▶ _What to produce_: Only an exact copy of the records below will serve as the answer.

---------- Supplied entries

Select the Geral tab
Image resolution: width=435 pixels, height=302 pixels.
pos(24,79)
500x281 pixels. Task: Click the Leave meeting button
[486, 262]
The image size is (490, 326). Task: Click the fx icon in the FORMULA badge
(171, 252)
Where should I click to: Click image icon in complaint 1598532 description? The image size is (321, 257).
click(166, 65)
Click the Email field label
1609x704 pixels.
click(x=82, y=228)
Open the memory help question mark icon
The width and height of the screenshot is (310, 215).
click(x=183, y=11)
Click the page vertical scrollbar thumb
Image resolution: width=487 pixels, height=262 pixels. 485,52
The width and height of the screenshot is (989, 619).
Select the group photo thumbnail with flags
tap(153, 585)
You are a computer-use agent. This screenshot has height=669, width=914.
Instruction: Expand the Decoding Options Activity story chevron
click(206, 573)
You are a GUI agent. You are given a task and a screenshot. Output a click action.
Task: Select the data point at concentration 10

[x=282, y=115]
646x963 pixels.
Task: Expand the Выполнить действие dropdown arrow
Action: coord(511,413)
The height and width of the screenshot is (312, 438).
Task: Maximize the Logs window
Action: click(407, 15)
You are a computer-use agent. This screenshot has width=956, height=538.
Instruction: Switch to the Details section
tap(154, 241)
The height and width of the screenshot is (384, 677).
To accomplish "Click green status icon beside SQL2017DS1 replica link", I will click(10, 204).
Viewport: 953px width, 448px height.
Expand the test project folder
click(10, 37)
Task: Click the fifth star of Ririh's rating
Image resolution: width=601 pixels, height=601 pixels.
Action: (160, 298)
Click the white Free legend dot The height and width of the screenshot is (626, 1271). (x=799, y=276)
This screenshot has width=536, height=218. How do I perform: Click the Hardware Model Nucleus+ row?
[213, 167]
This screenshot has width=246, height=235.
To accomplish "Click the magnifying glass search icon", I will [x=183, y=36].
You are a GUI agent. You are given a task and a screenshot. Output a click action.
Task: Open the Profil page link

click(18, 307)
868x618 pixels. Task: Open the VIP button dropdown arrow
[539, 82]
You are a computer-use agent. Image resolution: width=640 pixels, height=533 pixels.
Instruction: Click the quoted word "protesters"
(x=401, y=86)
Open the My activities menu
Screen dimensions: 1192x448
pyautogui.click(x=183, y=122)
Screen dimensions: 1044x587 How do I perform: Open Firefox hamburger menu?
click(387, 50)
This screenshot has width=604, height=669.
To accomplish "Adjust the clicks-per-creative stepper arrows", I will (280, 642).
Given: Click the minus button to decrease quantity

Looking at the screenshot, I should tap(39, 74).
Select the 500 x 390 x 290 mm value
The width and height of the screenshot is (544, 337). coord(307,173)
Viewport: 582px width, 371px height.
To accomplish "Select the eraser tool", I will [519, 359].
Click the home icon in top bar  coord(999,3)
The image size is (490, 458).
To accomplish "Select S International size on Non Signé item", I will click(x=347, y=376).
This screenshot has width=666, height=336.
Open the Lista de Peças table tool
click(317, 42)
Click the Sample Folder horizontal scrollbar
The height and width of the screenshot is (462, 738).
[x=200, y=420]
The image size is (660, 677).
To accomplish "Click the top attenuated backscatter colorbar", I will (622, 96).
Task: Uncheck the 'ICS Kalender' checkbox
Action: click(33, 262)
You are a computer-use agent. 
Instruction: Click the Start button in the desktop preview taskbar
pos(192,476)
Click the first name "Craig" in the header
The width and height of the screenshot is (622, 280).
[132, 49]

--------------------

▶ _Written answer_:
Select the Geral tab
Image resolution: width=435 pixels, height=302 pixels.
pos(24,79)
500x281 pixels. Task: Click the Leave meeting button
[486, 262]
The image size is (490, 326). Task: Click the fx icon in the FORMULA badge
(171, 252)
Where should I click to: Click image icon in complaint 1598532 description? The image size is (321, 257).
click(166, 65)
Click the Email field label
1609x704 pixels.
click(x=82, y=228)
Open the memory help question mark icon
The width and height of the screenshot is (310, 215).
click(x=183, y=11)
Click the page vertical scrollbar thumb
Image resolution: width=487 pixels, height=262 pixels. 485,52
The width and height of the screenshot is (989, 619).
Select the group photo thumbnail with flags
tap(153, 585)
You are a computer-use agent. This screenshot has height=669, width=914.
Instruction: Expand the Decoding Options Activity story chevron
click(206, 573)
You are a GUI agent. You are given a task and a screenshot. Output a click action.
Task: Select the data point at concentration 10

[x=282, y=115]
646x963 pixels.
Task: Expand the Выполнить действие dropdown arrow
Action: coord(511,413)
The height and width of the screenshot is (312, 438).
Task: Maximize the Logs window
Action: click(407, 15)
You are a computer-use agent. This screenshot has width=956, height=538.
Instruction: Switch to the Details section
tap(154, 241)
The height and width of the screenshot is (384, 677).
To accomplish "Click green status icon beside SQL2017DS1 replica link", I will click(10, 204).
Viewport: 953px width, 448px height.
Expand the test project folder
click(10, 37)
Task: Click the fifth star of Ririh's rating
Image resolution: width=601 pixels, height=601 pixels.
Action: (160, 298)
Click the white Free legend dot The height and width of the screenshot is (626, 1271). (x=799, y=276)
This screenshot has width=536, height=218. How do I perform: Click the Hardware Model Nucleus+ row?
[213, 167]
This screenshot has width=246, height=235.
To accomplish "Click the magnifying glass search icon", I will [x=183, y=36].
You are a GUI agent. You are given a task and a screenshot. Output a click action.
Task: Open the Profil page link

click(18, 307)
868x618 pixels. Task: Open the VIP button dropdown arrow
[539, 82]
You are a computer-use agent. Image resolution: width=640 pixels, height=533 pixels.
Instruction: Click the quoted word "protesters"
(x=401, y=86)
Open the My activities menu
Screen dimensions: 1192x448
pyautogui.click(x=183, y=122)
Screen dimensions: 1044x587 How do I perform: Open Firefox hamburger menu?
click(387, 50)
This screenshot has width=604, height=669.
To accomplish "Adjust the clicks-per-creative stepper arrows", I will (280, 642).
Given: Click the minus button to decrease quantity

Looking at the screenshot, I should tap(39, 74).
Select the 500 x 390 x 290 mm value
The width and height of the screenshot is (544, 337). coord(307,173)
Viewport: 582px width, 371px height.
To accomplish "Select the eraser tool", I will [519, 359].
Click the home icon in top bar  coord(999,3)
The image size is (490, 458).
To accomplish "Select S International size on Non Signé item", I will click(x=347, y=376).
This screenshot has width=666, height=336.
Open the Lista de Peças table tool
click(317, 42)
Click the Sample Folder horizontal scrollbar
The height and width of the screenshot is (462, 738).
[x=200, y=420]
The image size is (660, 677).
To accomplish "Click the top attenuated backscatter colorbar", I will (622, 96).
Task: Uncheck the 'ICS Kalender' checkbox
Action: click(33, 262)
You are a computer-use agent. 
Instruction: Click the Start button in the desktop preview taskbar
pos(192,476)
Click the first name "Craig" in the header
The width and height of the screenshot is (622, 280).
[132, 49]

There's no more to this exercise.